Canadian Manufacturing

3 proven ways CMMS can help you gain the upper hand on labour shortage issues

by Bryan Christiansen, Founder and CEO of Limble CMMS   

Human Resources Manufacturing Operations Research & Development Sales & Marketing Supply Chain Technology / IIoT advanced manufacturing human resources labour shortage Manufacturing regulations Research Technology

A modern CMMS automates routine maintenance administration, allowing manufacturers to reduce or remove many back-office functions historically associated with managing a maintenance program.

Istock labour productivity Sept14

The US Bureau of Labor Statistics has warned that the next 5 decades will significantly change the US population and labour demographics, largely due to an aging workforce. Labour force growth will slow, impacting the economy while slowing the creation of goods and services. 

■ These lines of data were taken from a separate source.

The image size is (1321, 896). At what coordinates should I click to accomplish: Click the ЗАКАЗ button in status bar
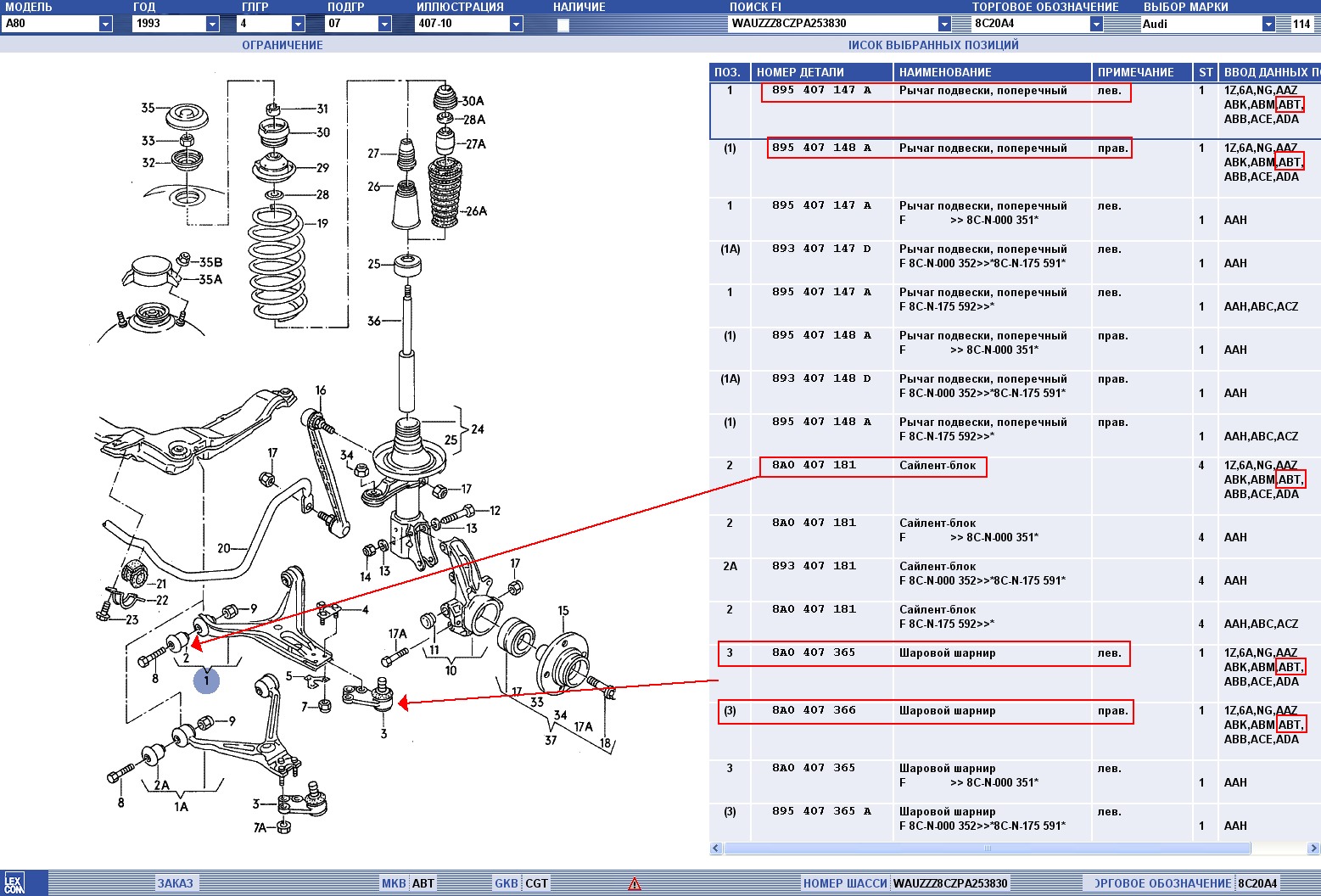(176, 883)
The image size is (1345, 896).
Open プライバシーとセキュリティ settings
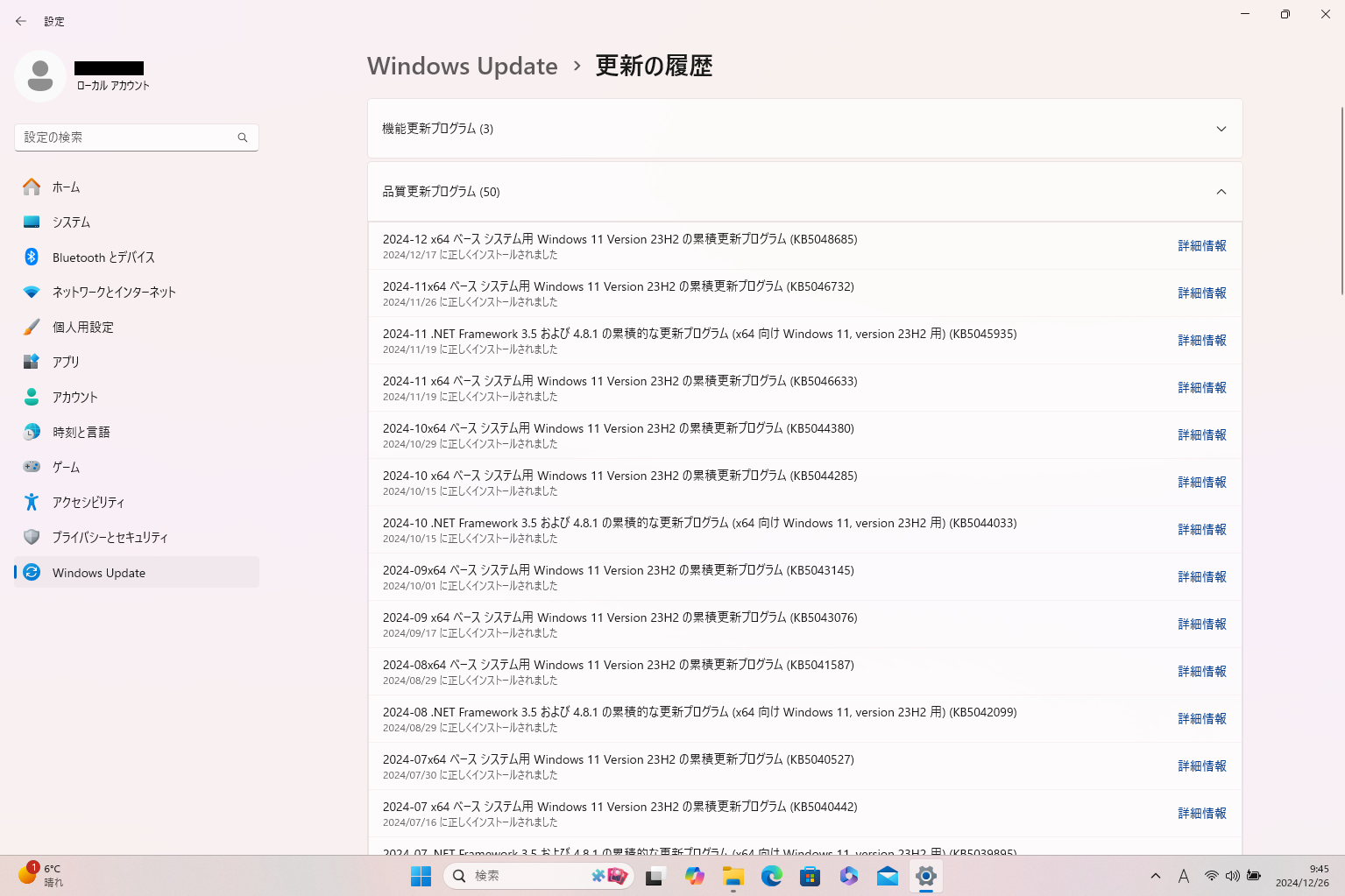point(110,538)
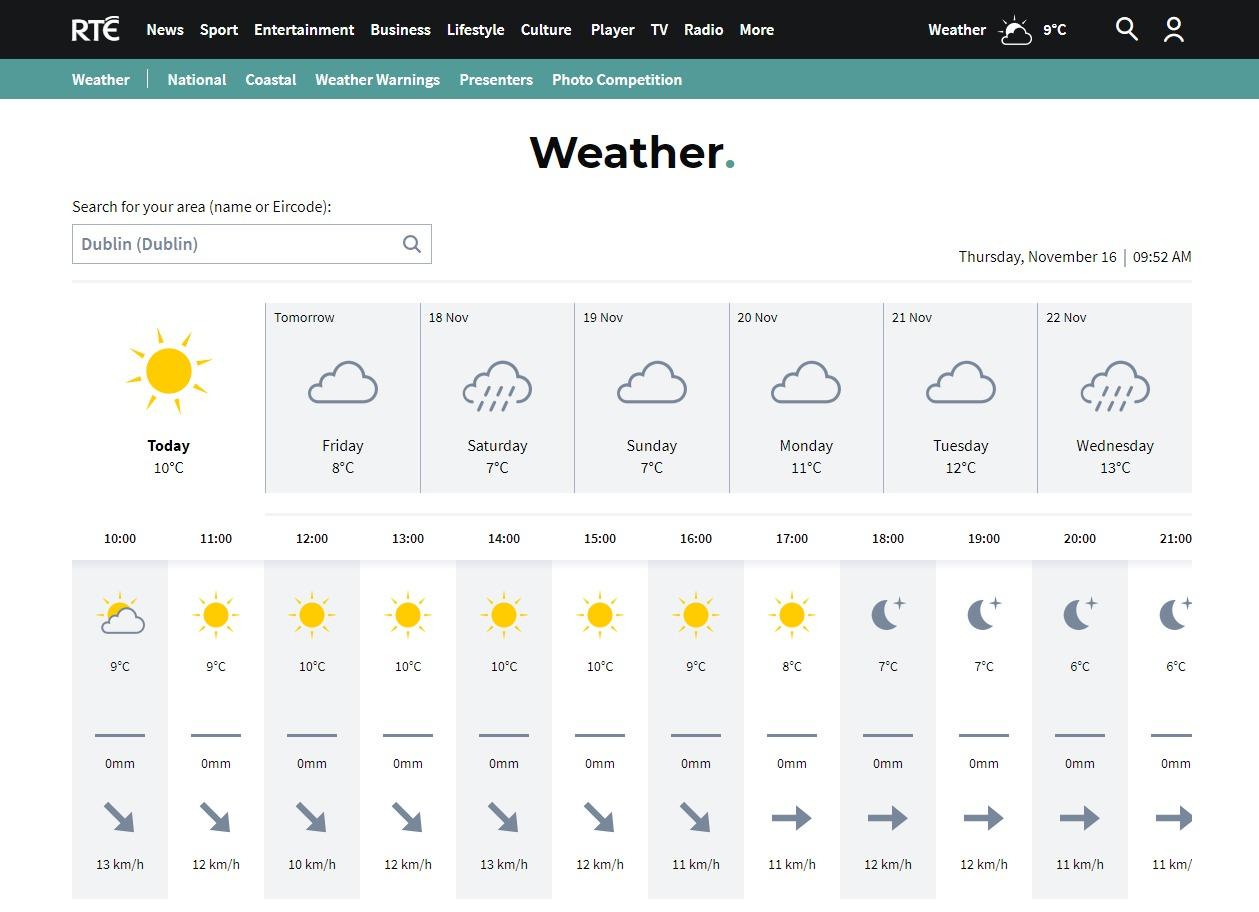Select Saturday's rain shower icon
The image size is (1259, 912).
tap(497, 385)
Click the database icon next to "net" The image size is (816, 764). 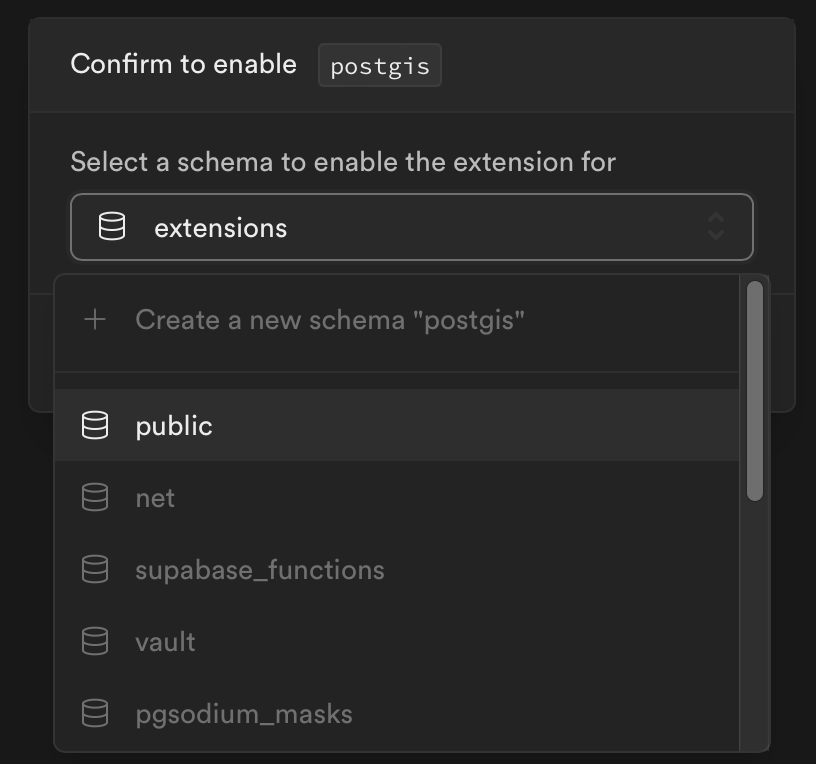pos(95,497)
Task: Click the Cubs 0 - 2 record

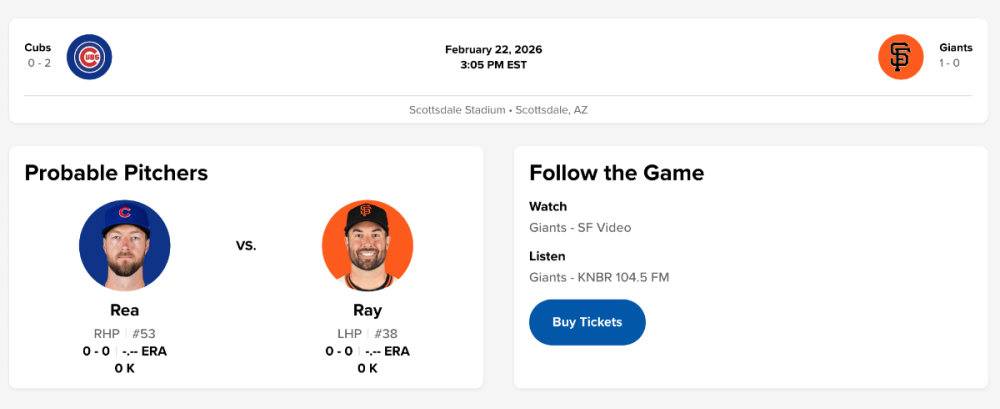Action: tap(39, 64)
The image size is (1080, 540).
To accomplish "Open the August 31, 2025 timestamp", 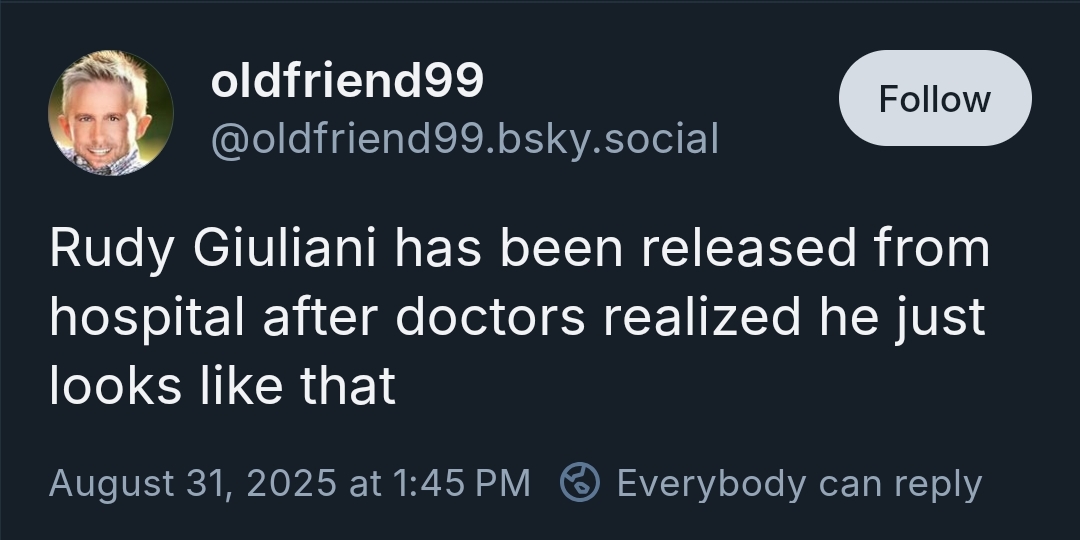I will [x=289, y=483].
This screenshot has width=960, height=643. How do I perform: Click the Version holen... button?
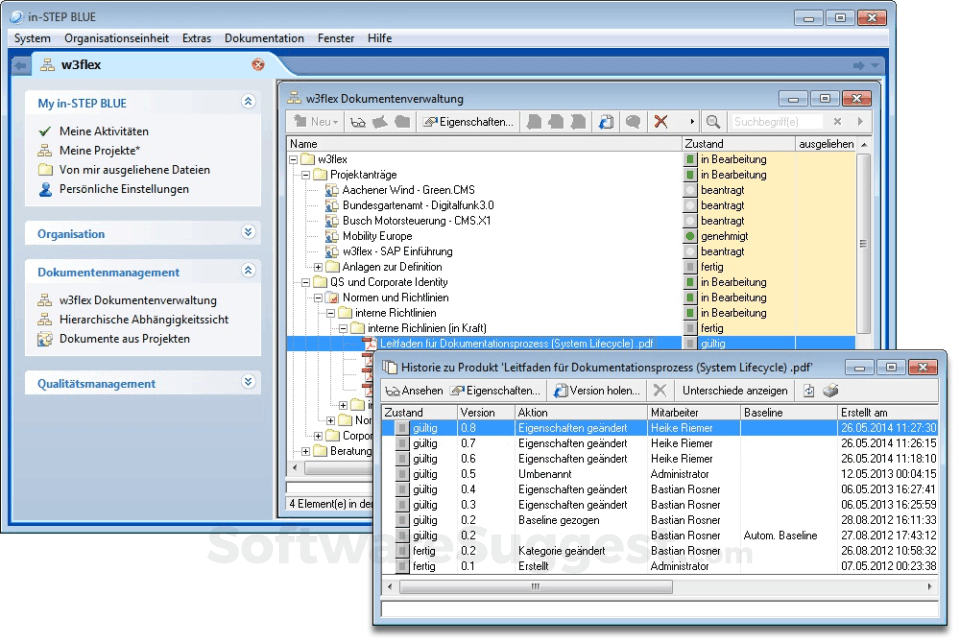[x=598, y=391]
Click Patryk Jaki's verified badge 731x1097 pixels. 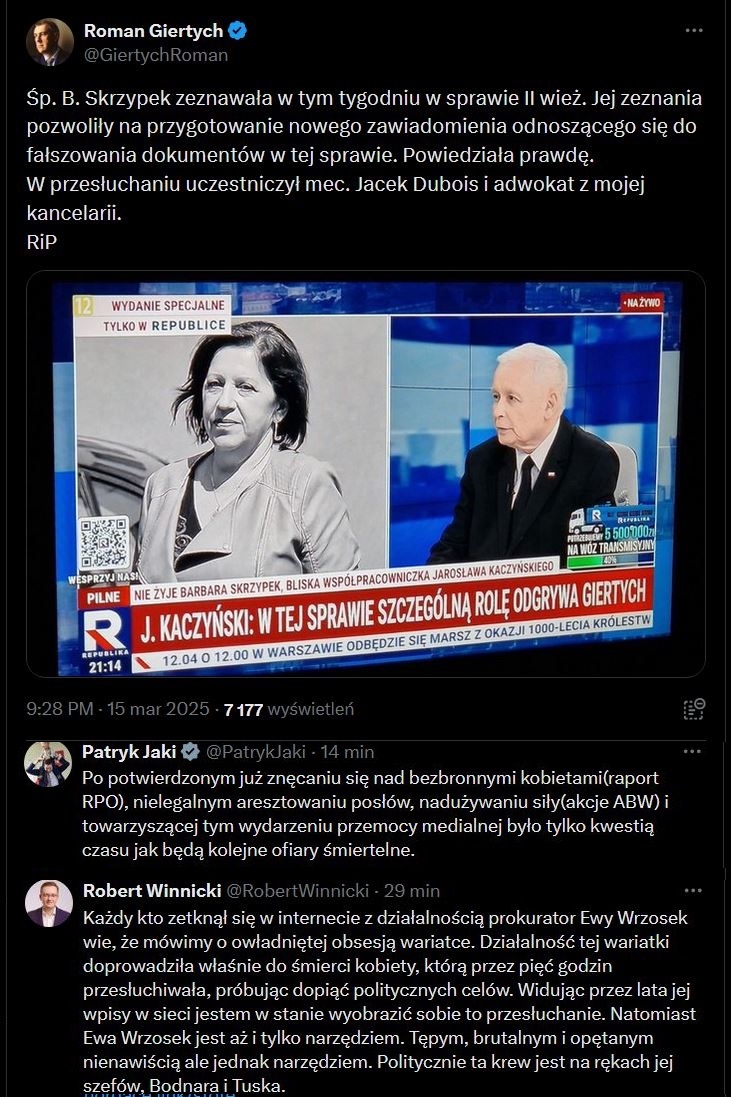click(x=190, y=752)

It’s a critical problem not limited only to the US, with global manufacturers turning to technological solutions. Using the example of asset maintenance, here are three ways a modern computerized maintenance management system (CMMS) offers manufacturers a way to mitigate labour shortage issues.

#1: Automated job scheduling

A modern CMMS automates routine maintenance administration, allowing manufacturers to reduce or remove many back-office functions historically associated with managing a maintenance program. For planned maintenance, the CMMS presents tasks for scheduling just before their due date. Once scheduled, the CMMS automatically raises the worksheets, listing the number and type of skills needed, highlighting the required tooling, spares, and consumables, and checking rosters, asset lists, and inventory to ensure the availability of all required resources. It can also reference appropriate maintenance manuals and illustrated parts catalogs.

On partially or fully completing the task, the technician directly updates the CMMS, removing the need for error-prone data entry by a clerk. Any defects found and not acquitted during the task are captured and added to the maintenance backlog for later rectification. Spare and consumable usage automatically updates inventories and, where necessary, schedules repair or replacement actions.


Where the task stems from a maintenance order, a similar automated process manages the entire request-to-task workflow, including work order prioritization, with limited planner intervention and minimal data-entry requirements. By using thoughtful integration, a manufacturer can remove much of the administrative function, leaving sufficient staff to carry out governance at defined system hold points.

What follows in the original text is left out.